What you should do
Pictures excluded, please transcribe exactly the lines from the one with "Where should I click to: Click the circled" through the end of the records below, and nothing more.

Stored records
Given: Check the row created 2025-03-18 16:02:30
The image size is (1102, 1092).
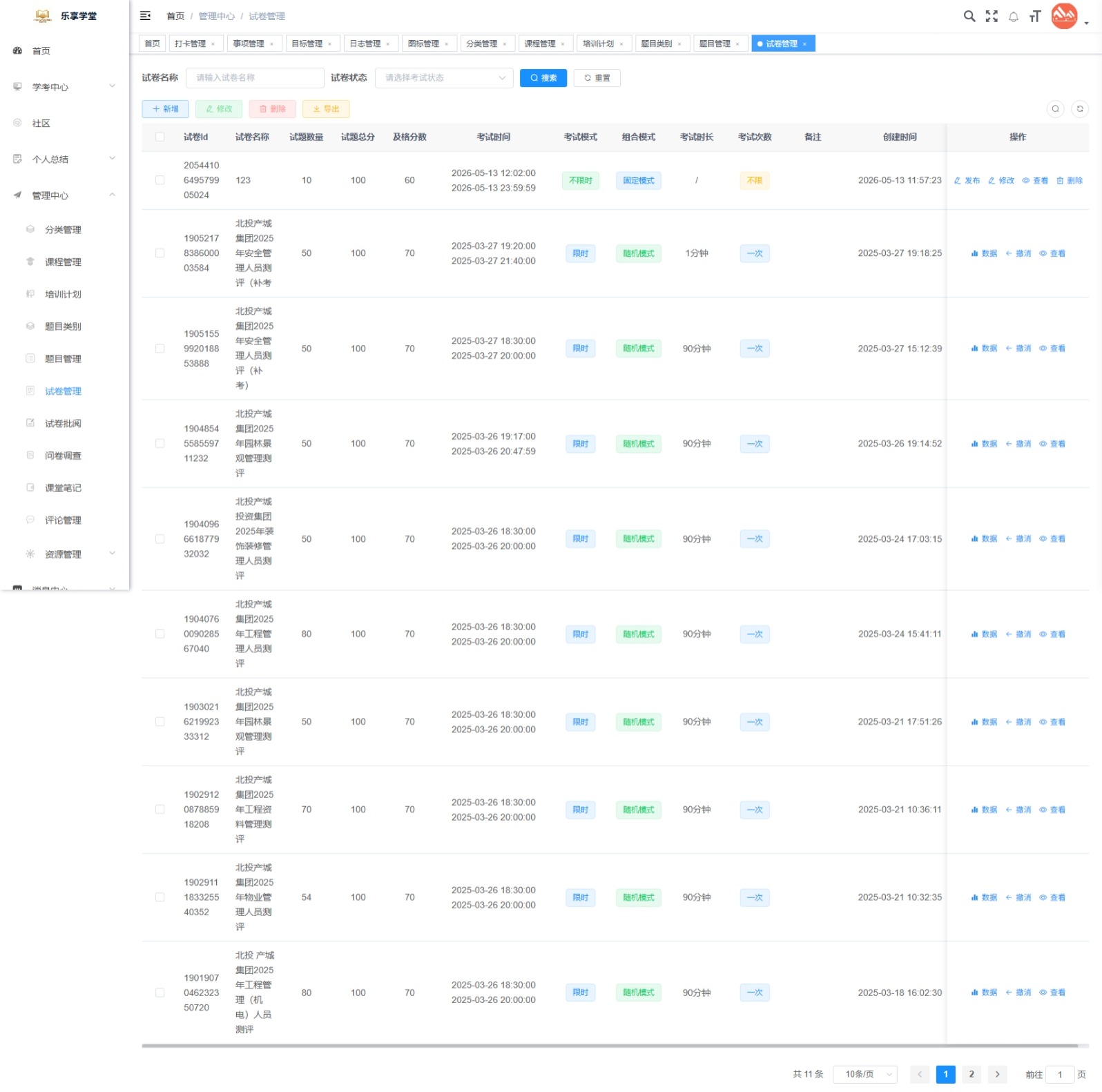Looking at the screenshot, I should (x=160, y=993).
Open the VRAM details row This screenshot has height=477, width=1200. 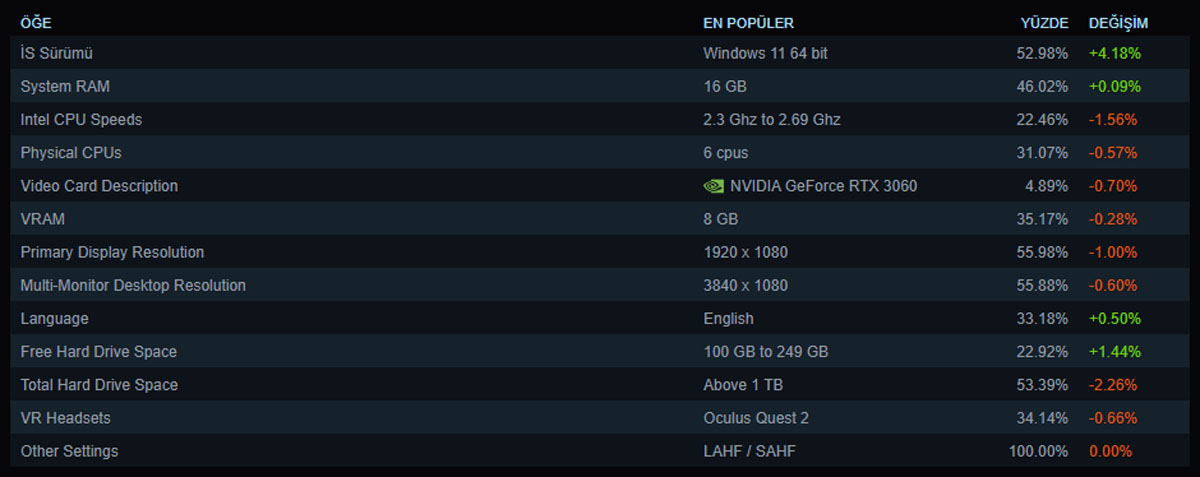599,218
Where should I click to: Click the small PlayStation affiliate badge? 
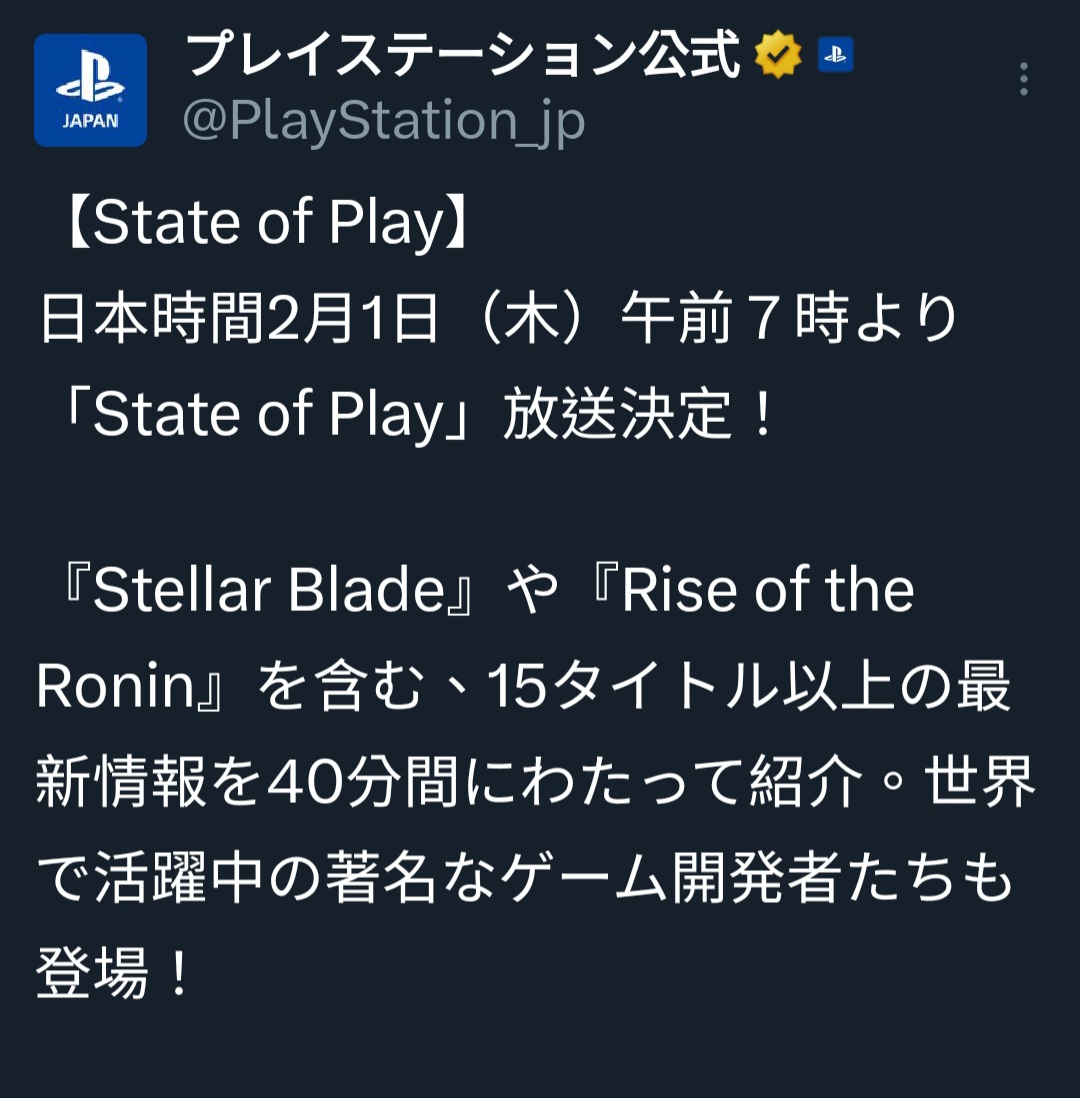point(835,55)
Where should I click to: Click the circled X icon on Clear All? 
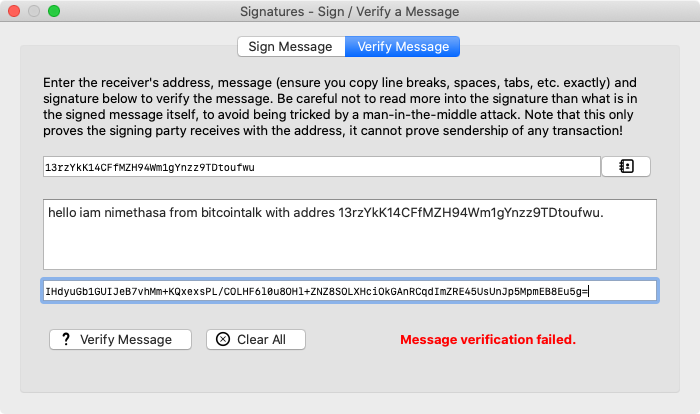click(223, 339)
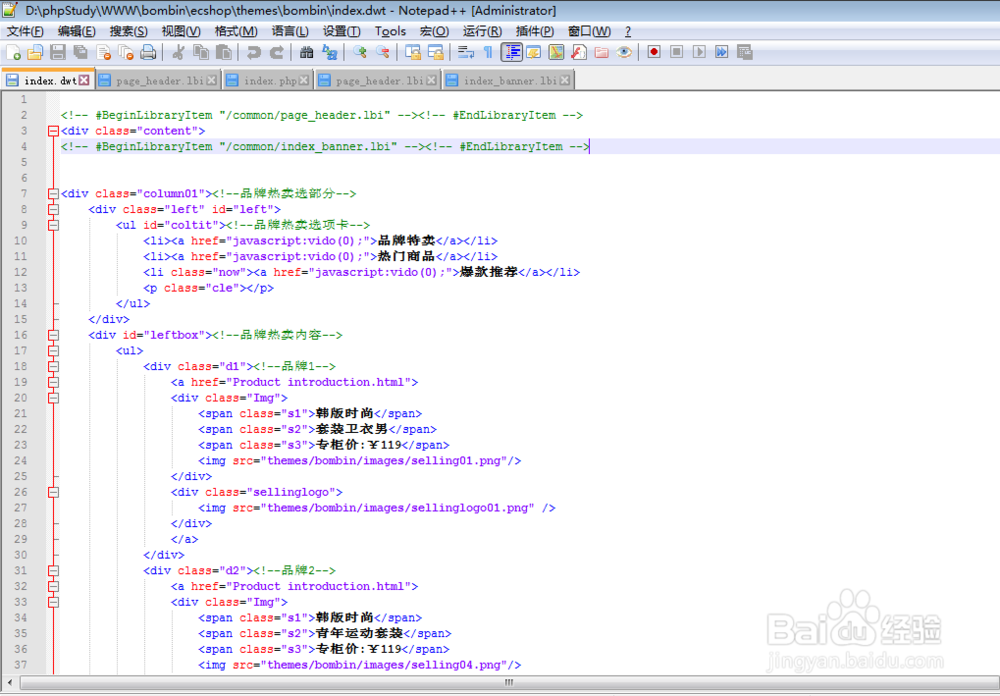Toggle show all characters with the pilcrow icon
This screenshot has width=1000, height=696.
[x=489, y=52]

Result of this exercise
Where should I click to: Click the circled X icon on Clear All? 
click(223, 339)
Toggle show all characters with the pilcrow icon
This screenshot has width=1000, height=696.
[x=489, y=52]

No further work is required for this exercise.